6. CONTINGENCIES. WARNER POWER shall not be liable for any delay in delivery or for non-delivery, in whole or in part, caused by the occurrence of any contingency beyond the control either of WARNER POWER or WARNER POWER’s suppliers, including, by way of illustration but not limitation, war, sabotage, insurrection, riot or other act of civil disobedience, act of a public enemy, failure or delay in transportation, act of any government or any agency or subdivision thereof, judicial action, labor dispute, accident, fire, explosion, flood, storm or other act of God, shortage of labor, fuel, raw material, or machinery or technical failure where WARNER POWER has exercised ordinary care in the prevention thereof.
7. SUBSTITUTIONS AND MODIFICATIONS OF PRODUCTS. WARNER POWER may modify the specifications and material content of products designed by WARNER POWER provided that the modifications do not adversely affect the performance of the products.
8. WARRANTIES. Unless WARNER POWER otherwise states in writing, WARNER POWER guarantees Purchaser for a period of one (1) year from the date of shipment that all products manufactured by it shall be free from defects in material and workmanship under normal use and service when properly installed and operated in accordance with WARNER POWER’s written instructions and recommendations.

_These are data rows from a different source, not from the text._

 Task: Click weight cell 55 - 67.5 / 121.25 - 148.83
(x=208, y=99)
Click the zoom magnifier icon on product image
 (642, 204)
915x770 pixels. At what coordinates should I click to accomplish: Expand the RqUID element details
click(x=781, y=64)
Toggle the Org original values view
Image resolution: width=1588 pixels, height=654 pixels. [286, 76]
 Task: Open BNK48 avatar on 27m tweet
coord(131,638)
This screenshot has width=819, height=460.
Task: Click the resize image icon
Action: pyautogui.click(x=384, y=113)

During such warranty period, WARNER POWER shall at its option replace or repair, free of charge, any product covered by this warranty which shall be returned to the original shipping point, transportation charges prepaid, if upon examination such product proves to be defective in material or workmanship. Purchaser shall contact WARNER POWER and obtain the necessary authorization and shipping instructions. All shipping costs shall be the responsibility of Purchaser. If after inspection WARNER POWER determines that the product is not defective, Purchaser shall pay the cost of all tests and inspections performed on said product. If in WARNER POWER’s sole judgment repair or replacement is commercially impracticable or impossible, WARNER POWER shall refund to Purchaser that portion of the contract price paid to WARNER POWER for the defective item.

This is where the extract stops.